A lawyer acting as both Commonwealth's Attorney and city attorney obtains an indictment against a builder in a building inspection dispute. One of the lawyer's assistants interviews the building's owner to obtain information for the criminal prosecution. The owner sues the builder and the city's building inspector in a civil lawsuit.The lawyer faces a conflict in prosecuting the builder while advising the building inspector and representing the city's interests in the civil litigation (because the lawyer "likely would have discovered the facts and circumstances surrounding the builder's dealings with the building inspector which would likely be adverse to the defense of the building inspector and the interests of the City").

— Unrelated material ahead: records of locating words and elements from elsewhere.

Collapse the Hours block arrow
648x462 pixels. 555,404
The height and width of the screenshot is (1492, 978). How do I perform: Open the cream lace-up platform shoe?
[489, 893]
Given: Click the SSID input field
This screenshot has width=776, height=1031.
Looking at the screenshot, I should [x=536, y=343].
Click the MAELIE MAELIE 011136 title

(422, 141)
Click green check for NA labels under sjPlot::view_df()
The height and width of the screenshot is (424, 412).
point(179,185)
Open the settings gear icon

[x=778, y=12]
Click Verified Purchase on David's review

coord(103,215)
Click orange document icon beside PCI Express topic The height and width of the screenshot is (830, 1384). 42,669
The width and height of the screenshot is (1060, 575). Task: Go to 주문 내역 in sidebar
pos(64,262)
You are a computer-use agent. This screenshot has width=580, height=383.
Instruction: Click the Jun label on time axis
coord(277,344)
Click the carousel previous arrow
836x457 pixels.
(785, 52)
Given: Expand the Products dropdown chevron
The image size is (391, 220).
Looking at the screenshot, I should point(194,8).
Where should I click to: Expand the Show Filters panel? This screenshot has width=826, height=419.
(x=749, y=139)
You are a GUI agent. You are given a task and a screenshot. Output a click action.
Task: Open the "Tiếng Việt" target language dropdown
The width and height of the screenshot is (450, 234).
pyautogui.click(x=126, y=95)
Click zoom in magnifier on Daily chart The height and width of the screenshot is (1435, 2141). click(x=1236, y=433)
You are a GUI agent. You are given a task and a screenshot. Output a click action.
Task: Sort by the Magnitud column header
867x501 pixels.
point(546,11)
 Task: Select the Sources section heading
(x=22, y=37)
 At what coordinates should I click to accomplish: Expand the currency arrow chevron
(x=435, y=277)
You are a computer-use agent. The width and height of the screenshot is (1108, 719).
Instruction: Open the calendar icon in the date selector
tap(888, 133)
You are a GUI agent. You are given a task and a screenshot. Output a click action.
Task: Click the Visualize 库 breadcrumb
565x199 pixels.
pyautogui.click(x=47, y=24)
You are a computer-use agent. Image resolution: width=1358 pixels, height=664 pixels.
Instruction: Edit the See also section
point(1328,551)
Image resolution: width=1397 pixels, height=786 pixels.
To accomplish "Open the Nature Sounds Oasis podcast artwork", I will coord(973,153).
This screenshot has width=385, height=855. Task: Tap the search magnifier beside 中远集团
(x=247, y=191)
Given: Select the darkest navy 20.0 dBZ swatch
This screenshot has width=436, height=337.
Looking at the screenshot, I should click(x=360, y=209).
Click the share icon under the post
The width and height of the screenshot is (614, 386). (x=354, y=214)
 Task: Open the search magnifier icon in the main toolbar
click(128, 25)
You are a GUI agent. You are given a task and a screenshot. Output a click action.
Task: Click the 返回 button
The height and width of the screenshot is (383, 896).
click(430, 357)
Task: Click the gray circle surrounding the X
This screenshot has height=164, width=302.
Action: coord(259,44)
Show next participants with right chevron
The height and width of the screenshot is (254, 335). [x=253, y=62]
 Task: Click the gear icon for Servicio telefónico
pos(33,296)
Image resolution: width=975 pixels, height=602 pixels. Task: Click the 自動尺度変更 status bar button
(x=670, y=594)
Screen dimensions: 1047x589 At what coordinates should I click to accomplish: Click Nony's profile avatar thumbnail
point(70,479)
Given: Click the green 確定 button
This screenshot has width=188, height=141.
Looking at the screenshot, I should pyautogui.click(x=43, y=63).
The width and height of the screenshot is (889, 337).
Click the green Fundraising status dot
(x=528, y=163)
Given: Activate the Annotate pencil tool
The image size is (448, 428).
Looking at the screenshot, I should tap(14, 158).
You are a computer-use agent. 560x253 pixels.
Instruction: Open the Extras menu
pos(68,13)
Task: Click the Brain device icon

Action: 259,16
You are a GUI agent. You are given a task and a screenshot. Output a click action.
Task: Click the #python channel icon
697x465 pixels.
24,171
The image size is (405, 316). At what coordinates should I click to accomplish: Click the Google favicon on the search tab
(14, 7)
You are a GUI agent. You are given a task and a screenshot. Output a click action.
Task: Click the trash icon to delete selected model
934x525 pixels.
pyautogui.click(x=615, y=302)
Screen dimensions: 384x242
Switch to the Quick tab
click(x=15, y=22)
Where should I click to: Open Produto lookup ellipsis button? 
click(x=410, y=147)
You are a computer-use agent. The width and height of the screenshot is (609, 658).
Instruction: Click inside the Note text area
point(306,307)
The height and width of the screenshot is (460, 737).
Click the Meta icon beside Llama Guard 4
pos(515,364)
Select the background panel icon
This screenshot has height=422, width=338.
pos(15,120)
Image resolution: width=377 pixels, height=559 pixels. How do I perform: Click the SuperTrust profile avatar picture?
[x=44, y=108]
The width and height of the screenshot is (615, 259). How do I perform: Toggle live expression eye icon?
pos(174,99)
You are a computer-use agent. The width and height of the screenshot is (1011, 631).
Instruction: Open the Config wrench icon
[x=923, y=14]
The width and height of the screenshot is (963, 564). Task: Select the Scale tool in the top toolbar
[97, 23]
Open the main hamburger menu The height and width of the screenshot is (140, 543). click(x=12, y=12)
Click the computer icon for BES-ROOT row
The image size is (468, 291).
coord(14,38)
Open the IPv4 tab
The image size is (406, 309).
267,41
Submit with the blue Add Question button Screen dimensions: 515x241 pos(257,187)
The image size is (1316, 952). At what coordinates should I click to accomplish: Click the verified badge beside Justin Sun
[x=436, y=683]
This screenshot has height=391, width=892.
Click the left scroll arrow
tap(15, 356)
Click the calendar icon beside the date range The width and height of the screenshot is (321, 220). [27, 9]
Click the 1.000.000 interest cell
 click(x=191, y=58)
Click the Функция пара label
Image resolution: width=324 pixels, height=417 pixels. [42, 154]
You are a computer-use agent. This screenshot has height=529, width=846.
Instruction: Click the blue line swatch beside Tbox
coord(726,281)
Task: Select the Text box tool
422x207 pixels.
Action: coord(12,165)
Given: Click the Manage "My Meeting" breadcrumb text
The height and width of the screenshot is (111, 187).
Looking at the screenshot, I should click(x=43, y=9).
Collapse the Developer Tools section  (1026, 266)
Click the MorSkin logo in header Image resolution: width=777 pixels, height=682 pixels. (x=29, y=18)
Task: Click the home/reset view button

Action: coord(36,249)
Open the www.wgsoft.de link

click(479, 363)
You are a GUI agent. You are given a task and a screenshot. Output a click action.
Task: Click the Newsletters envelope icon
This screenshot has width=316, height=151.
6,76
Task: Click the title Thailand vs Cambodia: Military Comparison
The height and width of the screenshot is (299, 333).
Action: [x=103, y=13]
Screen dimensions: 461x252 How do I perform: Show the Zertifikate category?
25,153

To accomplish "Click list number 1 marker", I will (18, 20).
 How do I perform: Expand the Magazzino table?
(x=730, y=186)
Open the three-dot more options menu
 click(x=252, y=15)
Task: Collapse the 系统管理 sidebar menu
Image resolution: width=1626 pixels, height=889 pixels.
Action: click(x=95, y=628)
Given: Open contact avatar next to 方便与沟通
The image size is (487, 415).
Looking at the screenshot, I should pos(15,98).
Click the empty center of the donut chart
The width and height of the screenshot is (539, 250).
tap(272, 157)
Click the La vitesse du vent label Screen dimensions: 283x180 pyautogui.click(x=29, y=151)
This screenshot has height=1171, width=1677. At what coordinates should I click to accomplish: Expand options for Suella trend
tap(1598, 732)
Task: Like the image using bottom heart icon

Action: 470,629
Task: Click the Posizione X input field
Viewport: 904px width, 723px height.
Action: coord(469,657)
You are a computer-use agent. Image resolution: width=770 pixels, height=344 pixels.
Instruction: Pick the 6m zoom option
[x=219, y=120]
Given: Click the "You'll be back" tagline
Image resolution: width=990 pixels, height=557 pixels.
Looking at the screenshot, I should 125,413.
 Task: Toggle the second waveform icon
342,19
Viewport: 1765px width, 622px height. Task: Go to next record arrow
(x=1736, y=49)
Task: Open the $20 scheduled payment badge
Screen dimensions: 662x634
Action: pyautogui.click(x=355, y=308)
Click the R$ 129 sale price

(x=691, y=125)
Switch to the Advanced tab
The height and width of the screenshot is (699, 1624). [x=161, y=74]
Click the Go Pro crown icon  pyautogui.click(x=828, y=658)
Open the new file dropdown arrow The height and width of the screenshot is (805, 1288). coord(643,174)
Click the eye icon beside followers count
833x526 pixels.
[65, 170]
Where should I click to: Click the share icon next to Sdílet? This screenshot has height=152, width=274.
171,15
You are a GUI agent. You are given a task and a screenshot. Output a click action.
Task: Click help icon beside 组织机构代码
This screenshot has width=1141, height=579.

This conflict was not curable by consent, because it was "not obvious" that the lawyer could play both roles.The lawyer's resignation as City Attorney does not remove the conflict, since the lawyer still owes duty to the former clients (the city and building inspector).One of the lawyer's assistants may continue to represent the city upon becoming full-time City Attorney even though the assistant had interviewed the building's owner in connection with the criminal prosecution of the builder. The interview "did not create an attorney-client relationship nor expectation of confidentiality" and therefore does not bar this lawyer from being adverse to the owner in the civil litigation (the bar noted that "victims of crimes are not clients of prosecutors"). [Rule 1.7(a)(1) follows a subjective "reasonably believes" standard rather than the old Code's objective "obvious" standard.]